::: Фрагмент страницы
Читаем Александр Генис в Журнальном зале 1993-2010 полностью

Со звуками, видимо, дело обстоит иначе. Поза читающего Бродского отличается той же скупостью, что и его дикция. Фотографии, компенсируя немоту, прекрасно передают статичность этого зрелища. Стоящий у микрофона поэт напоминает вросшую в землю и потому ставшую видимой колонну незримого собора звука. Похож он и на кариатиду, точнее - атланта, сгорбившегося под тяжестью той "вещи языка", которой в стихах Бродского назван воздух.

Сероватая, "цвета времени", атмосфера составлена из духоты и дыма - пепельница с горой окурков, как верещагинский "Апофеоз войны". От снимка к снимку воздух будто сгущается от растворенных звуков. Отработанные часы отзываются беспорядком в одежде: исчезает пиджак, итальянским ярлыком задирается галстук, слева, над сердцем, расплывается темное пятно на сорочке. Переход к крупному плану сужает перспективу, но настраивает на резкость: колонна превращается в бюст, поза - в гримасу. Как в убыстренном кино, Бродский, демонстрируя трансмутацию материи в звук, стареет перед камерой.

Старость

От других Нобелевских лауреатов - Октавио Паса, Чеслава Милоша и Дерека Уолкотта, попавших на общий снимок во время выступления в нью-йоркском кафедральном соборе, Бродский отличается возрастом. Он родился на десять лет позже самого молодого из них.

Возраст выделил бы его и среди русских поэтов. Он на 17 лет пережил Пушкина, на 28 - Лермонтова, на 8 - Мандельштама, на 6 - Цветаеву. Если бы классики прожили столько, сколько Бродский, мы могли бы, как мечтает Битов, взглянуть на фото Пушкина, прочесть, что написал бы Лермонтов о Достоевском, Мандельштам - о лагерях, Цветаева - о старости.
::::::
::: Выбранные строки
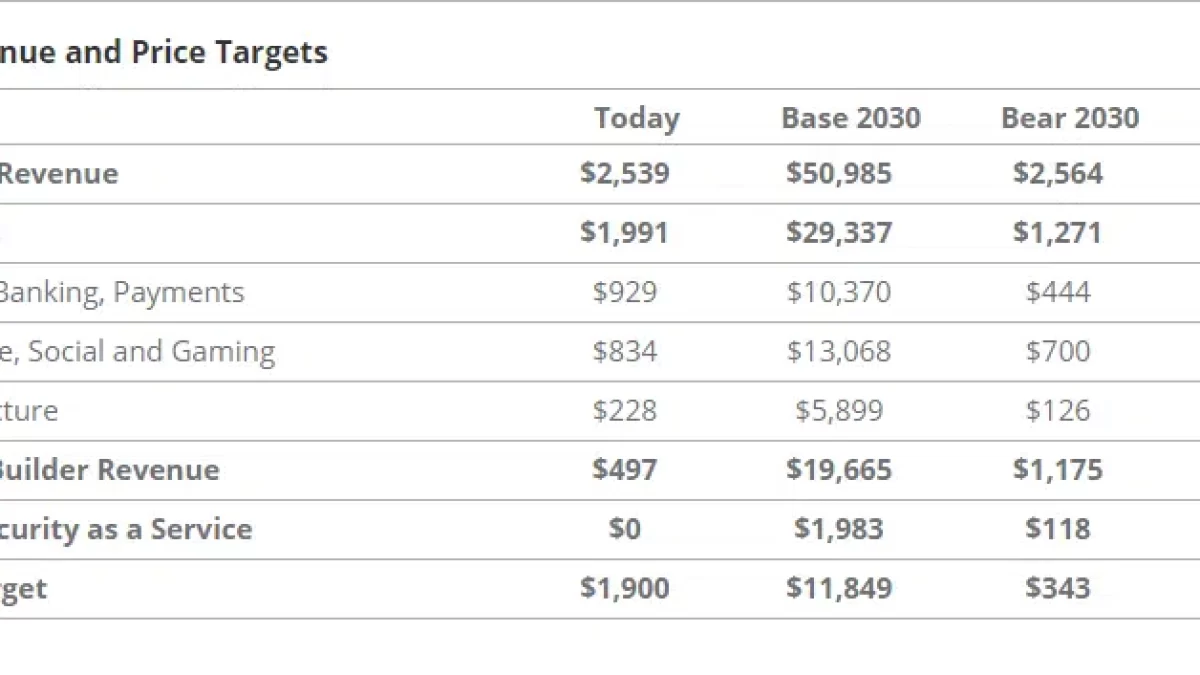Select the $11,849 price target value

(838, 588)
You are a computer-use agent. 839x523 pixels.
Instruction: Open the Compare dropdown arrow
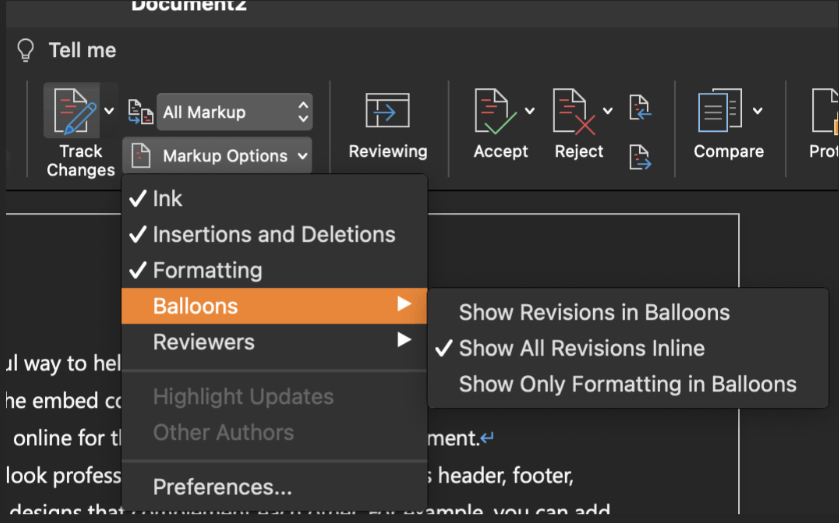coord(758,111)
::::::
Задания —
[A] Перечислите русских поэтов, которых Бродский, согласно фрагменту о Бродском, пережил, и укажите, на сколько лет.
[B] Выведите без изменений часть фрагмента о Бродском: начните с места, где стоят слова «Возраст выделил бы», и остановитесь после слов «- о старости.».
[C] Допишите продолжение фрагмента о Бродском, начиная сразу после его последнего предложения.

Ответы —
[A] Пушкин — на 17 лет, Лермонтов — на 28, Мандельштам — на 8, Цветаева — на 6.

[B]
Возраст выделил бы его и среди русских поэтов. Он на 17 лет пережил Пушкина, на 28 - Лермонтова, на 8 - Мандельштама, на 6 - Цветаеву. Если бы классики прожили столько, сколько Бродский, мы могли бы, как мечтает Битов, взглянуть на фото Пушкина, прочесть, что написал бы Лермонтов о Достоевском, Мандельштам - о лагерях, Цветаева - о старости.

[C]
Бродскому повезло быть там, где не были они. Ценя разницу, накопленную годами, он - чтобы заранее знать, есть ли автору чему научить читателя, - предлагал крупно печатать на обложке, сколько лет было писателю, когда он написал книгу. Однако, требуя точности в возрасте других, он путался со своим. Если судить по стихам, Бродский старостью не кончил, а начал жизнь. Поэт Сергей Гандлевский сказал, что Пушкин обделил русскую поэзию уроком старости, Бродский торопился заполнить этот пробел. "Мгновенный старик", по загадочному выражению Пушкина, он уже в 24 года писал: "Я старый человек, а не философ".

Вкрадчивое движение без перемещения, старость соблазняет стоическим безразличием к внешнему миру. Чем абсолютнее покой, тем громче - но не быстрее! - тикает в нас устройство с часовым механизмом. Старость - голос природы, заключенной внутри нас. Вслушиваясь в ее нечленораздельный шепот, поэт учится примиряться и сливаться с похожим, но и отличным от нее временем. Старость ведь отнюдь не бесконечна, и в этом ее прелесть. Она устанавливает предел изменениям, представляя человека в максимально завершенном виде. Старость его лица, пишет Бродский об Исайе Берлине, "внушала спокойствие, поскольку сама окончательность черт исключала всякое притворство".

К старости - и тут она опять сходится со временем - нечего прибавить, как, впрочем, нечего у нее и отнять. Бродский любуется благородством этой арифметики. Описывая застолье с другим английским стариком - поэтом Стивеном Спендером, он называет его "аллегорией зимы, пришедшей в гости к другим временам года".

В этой картинке этики больше, чем эстетики. Для Бродского зима моральна. Она - инвариант природы, скелет года, те голые кости, которые в "Бесплодной земле" Элиота высушил зной, а у Бродского - мороз. "Север - честная вещь", - говорит он в одном месте, - и зима, продолжает в другом, - "единственное подлинное время года".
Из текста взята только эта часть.